== Segment start ==

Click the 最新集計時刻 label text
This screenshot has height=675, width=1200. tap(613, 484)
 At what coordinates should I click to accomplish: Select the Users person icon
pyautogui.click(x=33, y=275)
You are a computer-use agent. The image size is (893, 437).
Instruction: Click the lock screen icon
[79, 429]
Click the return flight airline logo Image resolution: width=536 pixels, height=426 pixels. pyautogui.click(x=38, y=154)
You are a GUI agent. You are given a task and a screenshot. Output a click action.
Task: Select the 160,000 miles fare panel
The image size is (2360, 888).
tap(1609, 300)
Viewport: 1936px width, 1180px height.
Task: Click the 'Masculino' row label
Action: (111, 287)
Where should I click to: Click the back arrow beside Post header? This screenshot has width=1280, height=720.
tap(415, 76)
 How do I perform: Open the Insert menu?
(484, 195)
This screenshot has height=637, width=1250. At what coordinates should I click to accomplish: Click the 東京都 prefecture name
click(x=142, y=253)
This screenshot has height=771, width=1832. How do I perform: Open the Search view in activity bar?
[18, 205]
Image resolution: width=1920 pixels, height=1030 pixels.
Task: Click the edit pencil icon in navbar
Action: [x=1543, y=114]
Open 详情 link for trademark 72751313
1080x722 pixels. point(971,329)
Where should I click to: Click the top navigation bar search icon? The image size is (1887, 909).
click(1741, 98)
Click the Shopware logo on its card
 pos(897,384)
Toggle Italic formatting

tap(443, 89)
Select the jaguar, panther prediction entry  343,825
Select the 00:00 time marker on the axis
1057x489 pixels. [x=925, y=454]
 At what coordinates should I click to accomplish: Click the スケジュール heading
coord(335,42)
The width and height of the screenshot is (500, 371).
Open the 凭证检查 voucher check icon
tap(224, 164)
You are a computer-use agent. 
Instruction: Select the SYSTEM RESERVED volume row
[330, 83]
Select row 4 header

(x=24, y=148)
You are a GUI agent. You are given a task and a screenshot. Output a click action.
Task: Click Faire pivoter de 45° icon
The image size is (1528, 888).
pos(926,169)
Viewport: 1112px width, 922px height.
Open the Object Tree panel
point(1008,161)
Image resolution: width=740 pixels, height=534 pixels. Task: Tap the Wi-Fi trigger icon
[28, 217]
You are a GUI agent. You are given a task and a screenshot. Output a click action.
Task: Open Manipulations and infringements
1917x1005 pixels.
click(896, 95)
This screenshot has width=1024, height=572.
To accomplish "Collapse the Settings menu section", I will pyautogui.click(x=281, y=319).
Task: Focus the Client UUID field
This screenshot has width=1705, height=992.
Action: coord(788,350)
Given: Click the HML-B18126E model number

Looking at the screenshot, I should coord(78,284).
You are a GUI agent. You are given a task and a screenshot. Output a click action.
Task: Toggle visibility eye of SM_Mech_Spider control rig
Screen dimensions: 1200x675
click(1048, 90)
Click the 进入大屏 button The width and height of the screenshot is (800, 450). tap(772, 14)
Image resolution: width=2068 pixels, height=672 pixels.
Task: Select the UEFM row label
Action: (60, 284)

== Segment end ==

__REQUIRED WORK__: The expected answer is a word-for-word copy of every line from the one that contains "This screenshot has width=1705, height=992." through the final line of the material.

__WRITTEN SOLUTION__:
This screenshot has width=1705, height=992.
Action: coord(788,350)
Given: Click the HML-B18126E model number

Looking at the screenshot, I should coord(78,284).
You are a GUI agent. You are given a task and a screenshot. Output a click action.
Task: Toggle visibility eye of SM_Mech_Spider control rig
Screen dimensions: 1200x675
click(1048, 90)
Click the 进入大屏 button The width and height of the screenshot is (800, 450). tap(772, 14)
Image resolution: width=2068 pixels, height=672 pixels.
Task: Select the UEFM row label
Action: (60, 284)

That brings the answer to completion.